> _TASK OBJECTIVE_: Filter the entries below, keeping every line that has the word "each".

___ THE DATA

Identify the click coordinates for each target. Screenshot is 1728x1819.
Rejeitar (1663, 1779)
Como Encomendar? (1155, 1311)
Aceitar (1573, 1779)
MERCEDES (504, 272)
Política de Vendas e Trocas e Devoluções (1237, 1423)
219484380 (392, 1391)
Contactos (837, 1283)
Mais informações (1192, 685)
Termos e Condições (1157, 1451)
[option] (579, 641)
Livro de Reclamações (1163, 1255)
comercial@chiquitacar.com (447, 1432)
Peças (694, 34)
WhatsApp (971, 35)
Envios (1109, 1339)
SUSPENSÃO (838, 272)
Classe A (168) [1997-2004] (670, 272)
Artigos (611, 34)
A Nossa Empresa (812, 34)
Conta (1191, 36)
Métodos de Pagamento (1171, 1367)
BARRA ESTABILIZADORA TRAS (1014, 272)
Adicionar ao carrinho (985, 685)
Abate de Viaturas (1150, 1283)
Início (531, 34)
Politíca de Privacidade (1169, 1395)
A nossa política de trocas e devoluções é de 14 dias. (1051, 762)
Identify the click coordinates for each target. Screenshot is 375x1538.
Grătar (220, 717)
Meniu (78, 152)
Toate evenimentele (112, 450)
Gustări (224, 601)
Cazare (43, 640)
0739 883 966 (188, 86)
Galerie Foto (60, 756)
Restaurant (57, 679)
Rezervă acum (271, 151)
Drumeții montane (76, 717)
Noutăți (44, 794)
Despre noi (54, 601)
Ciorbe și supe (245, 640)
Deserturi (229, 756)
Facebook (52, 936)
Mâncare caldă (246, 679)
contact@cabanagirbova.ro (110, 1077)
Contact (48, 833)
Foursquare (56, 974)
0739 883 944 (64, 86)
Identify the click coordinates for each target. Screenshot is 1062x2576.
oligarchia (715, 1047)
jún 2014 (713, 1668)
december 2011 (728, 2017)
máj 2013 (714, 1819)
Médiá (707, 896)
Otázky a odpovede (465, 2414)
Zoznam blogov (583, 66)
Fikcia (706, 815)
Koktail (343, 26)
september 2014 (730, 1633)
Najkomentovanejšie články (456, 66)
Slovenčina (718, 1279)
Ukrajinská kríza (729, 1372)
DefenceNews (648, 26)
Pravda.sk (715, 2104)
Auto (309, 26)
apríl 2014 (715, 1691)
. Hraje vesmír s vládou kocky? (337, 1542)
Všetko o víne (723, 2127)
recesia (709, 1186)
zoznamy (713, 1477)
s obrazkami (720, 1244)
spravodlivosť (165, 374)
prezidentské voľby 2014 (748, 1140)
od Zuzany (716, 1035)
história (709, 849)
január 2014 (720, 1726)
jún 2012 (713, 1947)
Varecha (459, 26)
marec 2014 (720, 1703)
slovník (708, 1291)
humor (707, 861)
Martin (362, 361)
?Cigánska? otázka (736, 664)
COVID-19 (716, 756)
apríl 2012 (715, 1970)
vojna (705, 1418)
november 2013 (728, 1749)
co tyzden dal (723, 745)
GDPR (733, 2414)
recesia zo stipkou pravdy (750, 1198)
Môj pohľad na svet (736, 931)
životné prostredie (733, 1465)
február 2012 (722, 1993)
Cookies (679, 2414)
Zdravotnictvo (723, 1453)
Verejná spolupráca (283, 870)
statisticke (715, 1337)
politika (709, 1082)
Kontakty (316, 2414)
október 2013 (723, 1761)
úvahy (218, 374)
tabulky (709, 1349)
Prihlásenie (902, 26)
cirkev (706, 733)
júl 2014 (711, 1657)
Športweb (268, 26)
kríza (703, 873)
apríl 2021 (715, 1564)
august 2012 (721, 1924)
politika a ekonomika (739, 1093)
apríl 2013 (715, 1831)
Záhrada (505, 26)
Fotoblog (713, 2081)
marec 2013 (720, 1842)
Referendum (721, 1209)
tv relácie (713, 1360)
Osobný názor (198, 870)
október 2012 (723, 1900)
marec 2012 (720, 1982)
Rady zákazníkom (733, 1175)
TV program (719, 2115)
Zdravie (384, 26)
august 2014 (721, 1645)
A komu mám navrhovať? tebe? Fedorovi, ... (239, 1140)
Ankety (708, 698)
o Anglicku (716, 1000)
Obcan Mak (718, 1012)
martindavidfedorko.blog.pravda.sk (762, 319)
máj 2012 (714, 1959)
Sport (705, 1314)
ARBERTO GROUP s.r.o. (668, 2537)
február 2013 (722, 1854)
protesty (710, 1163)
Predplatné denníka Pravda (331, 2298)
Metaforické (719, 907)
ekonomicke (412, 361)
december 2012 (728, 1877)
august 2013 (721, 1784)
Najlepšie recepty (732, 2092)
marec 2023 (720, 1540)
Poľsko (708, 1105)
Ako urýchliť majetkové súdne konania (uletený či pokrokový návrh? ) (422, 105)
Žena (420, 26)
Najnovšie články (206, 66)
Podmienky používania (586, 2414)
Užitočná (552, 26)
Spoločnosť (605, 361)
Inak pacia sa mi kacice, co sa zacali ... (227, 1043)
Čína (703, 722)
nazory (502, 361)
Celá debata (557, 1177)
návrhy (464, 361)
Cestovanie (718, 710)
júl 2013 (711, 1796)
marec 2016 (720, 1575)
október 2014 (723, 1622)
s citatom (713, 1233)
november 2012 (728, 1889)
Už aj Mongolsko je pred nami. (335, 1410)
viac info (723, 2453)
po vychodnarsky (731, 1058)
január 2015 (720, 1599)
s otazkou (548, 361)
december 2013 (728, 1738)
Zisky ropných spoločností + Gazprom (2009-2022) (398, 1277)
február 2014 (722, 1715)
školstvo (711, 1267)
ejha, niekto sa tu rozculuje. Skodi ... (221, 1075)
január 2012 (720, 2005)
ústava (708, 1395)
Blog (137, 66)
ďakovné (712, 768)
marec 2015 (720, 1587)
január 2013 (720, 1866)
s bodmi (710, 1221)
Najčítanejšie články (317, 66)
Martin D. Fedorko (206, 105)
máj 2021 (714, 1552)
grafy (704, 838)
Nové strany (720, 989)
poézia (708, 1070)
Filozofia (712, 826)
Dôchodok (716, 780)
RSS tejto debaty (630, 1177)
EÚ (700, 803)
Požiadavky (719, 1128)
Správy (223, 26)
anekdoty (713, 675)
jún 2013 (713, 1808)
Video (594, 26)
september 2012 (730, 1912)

______

> _SOLUTION_:
Identify the click coordinates for each target. Screenshot is 1728x1819.
Identify the click coordinates for each target. Screenshot is 375x1538.
Identify the click coordinates for each target. Screenshot is 1062x2576.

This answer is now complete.